Please write out the material from the line with "Task: Click the Generic Controller row label" up to and including its final line, substituting "row name" for "row label" and changing nothing else. Leave the pictures out.

##### Provided data

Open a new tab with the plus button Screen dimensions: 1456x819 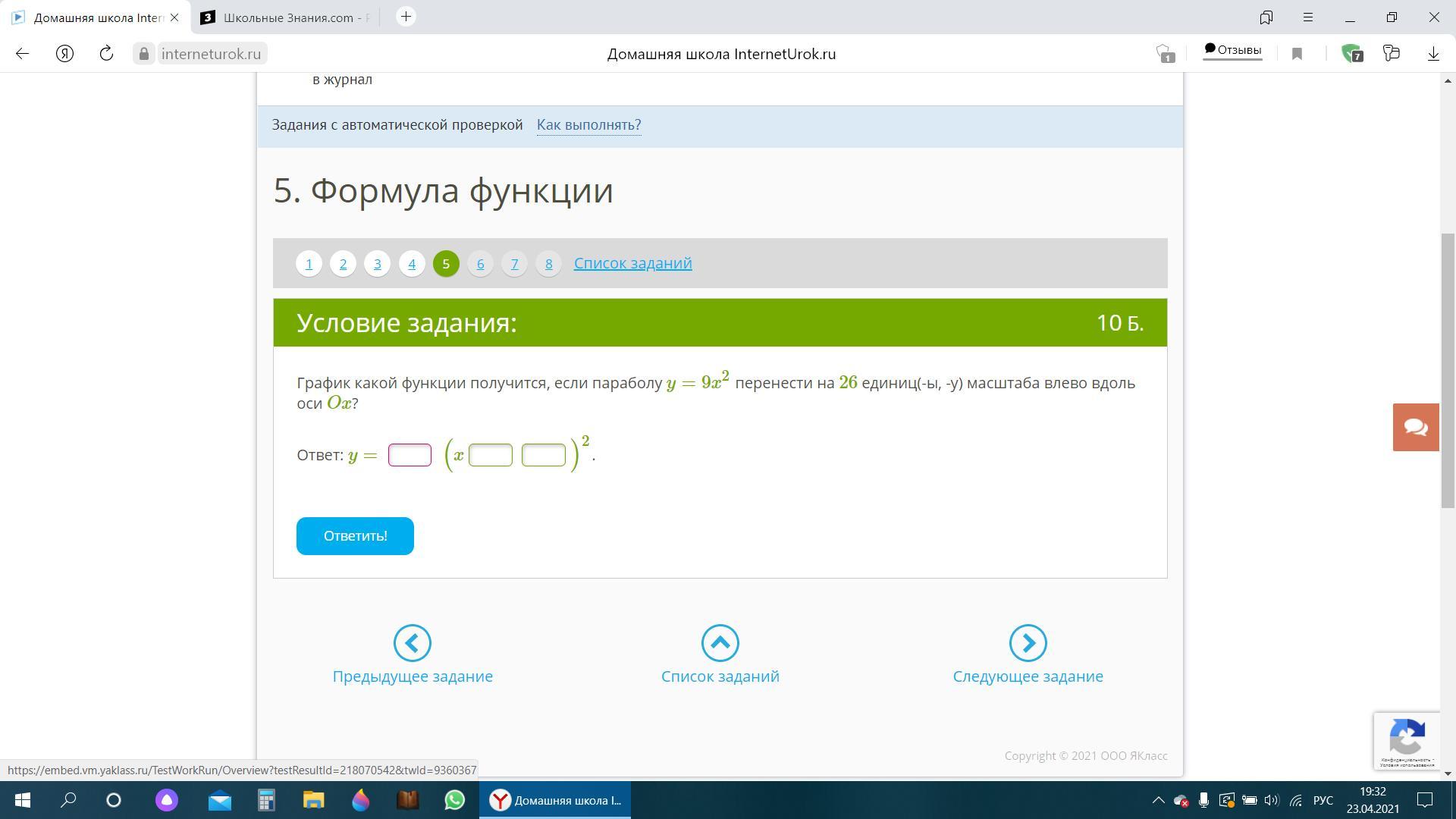pyautogui.click(x=406, y=17)
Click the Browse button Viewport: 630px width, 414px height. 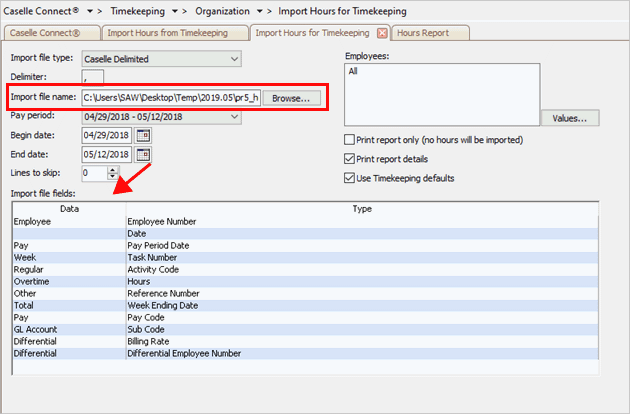(x=293, y=98)
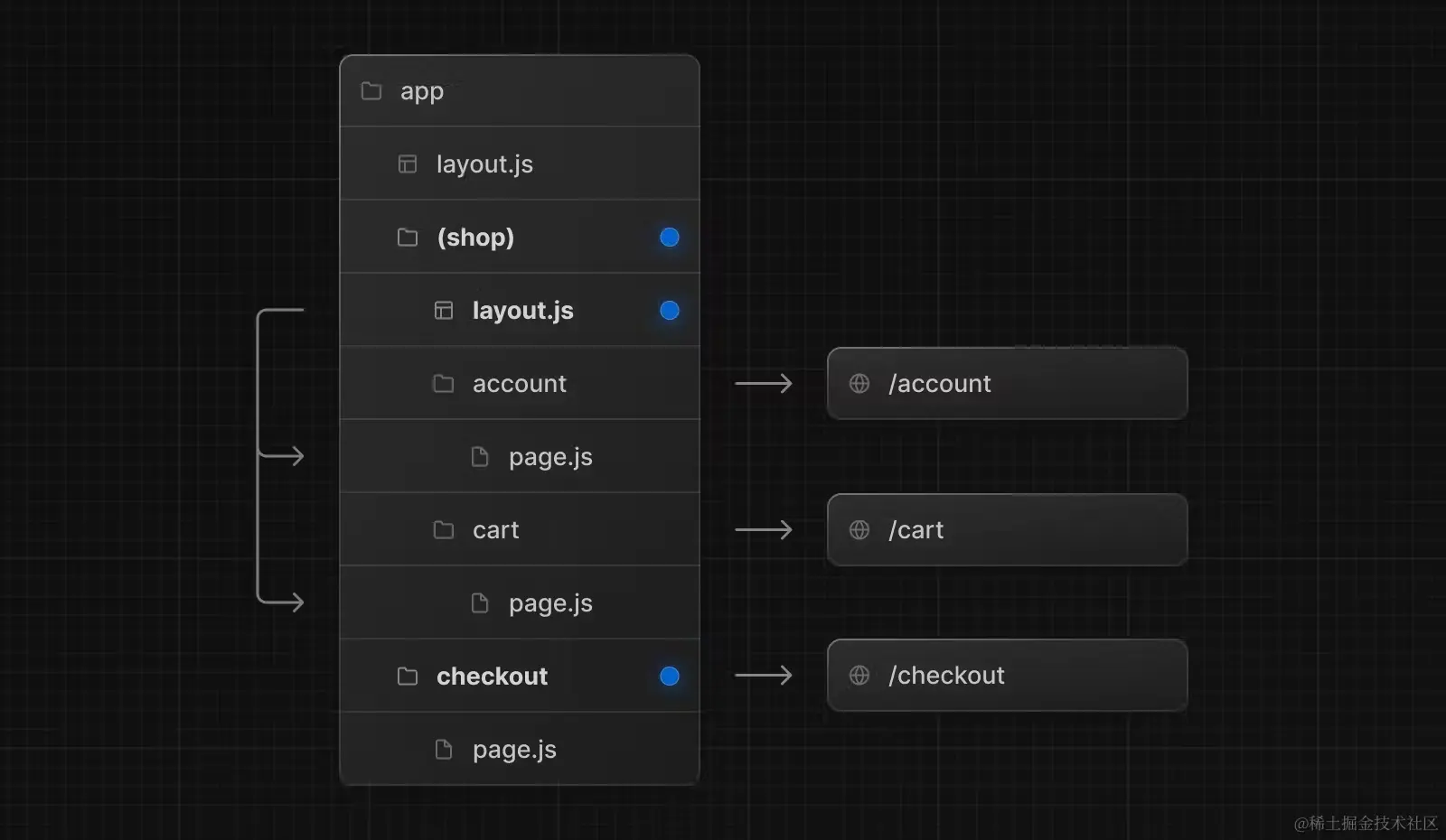Select the account folder row
The height and width of the screenshot is (840, 1446).
coord(520,383)
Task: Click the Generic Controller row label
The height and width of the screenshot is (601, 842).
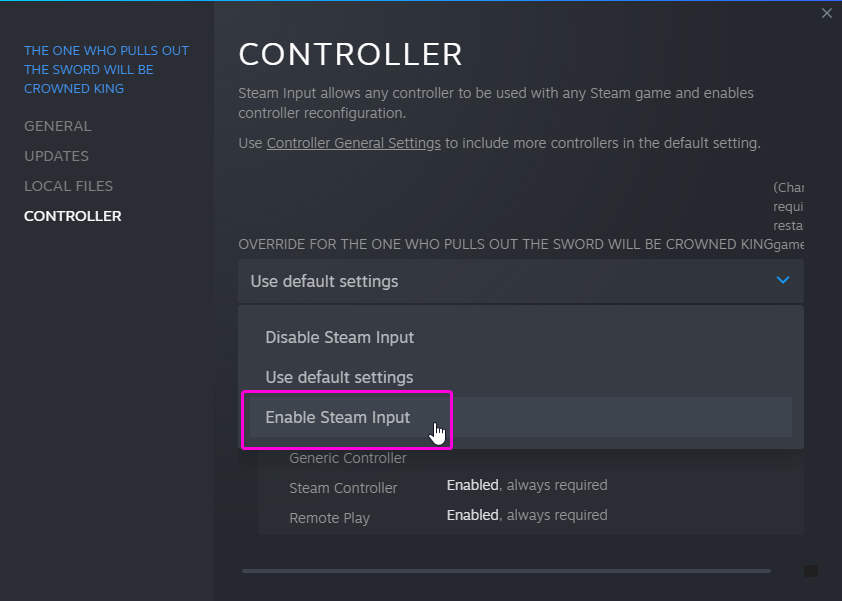Action: (x=348, y=458)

##########

Result of the exercise
Task: Click the Generic Controller row name
The height and width of the screenshot is (601, 842).
Action: (x=348, y=458)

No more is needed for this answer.